Step 6: The outrigger floats were assembled , seams cleaned up and rivet lines engraved. The alignment of the support struts was set by measuring the distance between the holes engraved in the lower wings. The bracing wires were made of .10 mm guitar string and glued into place with CA glue. This added more strength to the structure as well.

Step 7: I did not use the kit resin engine due to bad quality and installed a Vector P&W R 1820 resin engine instead. Pushrod tubes were made with pieces of guitar string . The ignition leads were fashioned out of copper wire.
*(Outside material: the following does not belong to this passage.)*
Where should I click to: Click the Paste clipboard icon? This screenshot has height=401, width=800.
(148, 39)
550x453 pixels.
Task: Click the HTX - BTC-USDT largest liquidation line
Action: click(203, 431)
I had to trim the rocker box covers in order to fit the radial into the cowl ring. I made sure that the engine had a light interference fit, just enough to keep the engine in position while dry fitting . The exhaust ring , carburettor intake and oil cooler intake were scratch built. The reason for doing this was because the kit parts were either not included or too small. And period photos show that the exhaust ring in particular was quite substantial.

The front portion of the fuselage caused some problems though. Glueing the two shells together was easy enough, but fitting onto the fuselage revealed some dimensional problems which could only be solved by copious amounts of putty and subsequent sanding and re-scribing of panel lines.

After this was done I stitched all the rivet lines onto the fuselage. As a guide I used my recently built Merit Grumman J2F 5 Duck. This was followed by further dry- fitting of the engine/ cowling and the exhaust ring. Held in place temporarily by masking tape I glued on my scratch-built carburettor and oil cooler intakes.

Step 8: Fitting the upper wing. To get this right I used masking tape to fix the position of the upper wing onto the locator pins of the struts and glued it together. After the glue had hardened I added some small drops of CA glue to fill small gaps and to add some more strength . The rigging was done using EZ line.


The upper wing was painted chrome yellow .The fabric covered areas in flat aluminium and the fuselage and stabilizer floats with AK polished aluminium. Undersides of the floats were painted black.

The decals were delicate to handle and were a bit brittle( age?) but I managed to apply the decals using Microsol decal solution.A thin coat of gloss clear sealed the decals. Weathering was applied mainly around the area behind the engine using pastels and Tamiya panel liner black and brown.


It was not a easy build. Some experience is needed to get the best out of the kit . But I am quite happy with the result. Can I recommend the CA kit? Well, yes but only to modellers who have the experience ( and patience ) to put in the extra work.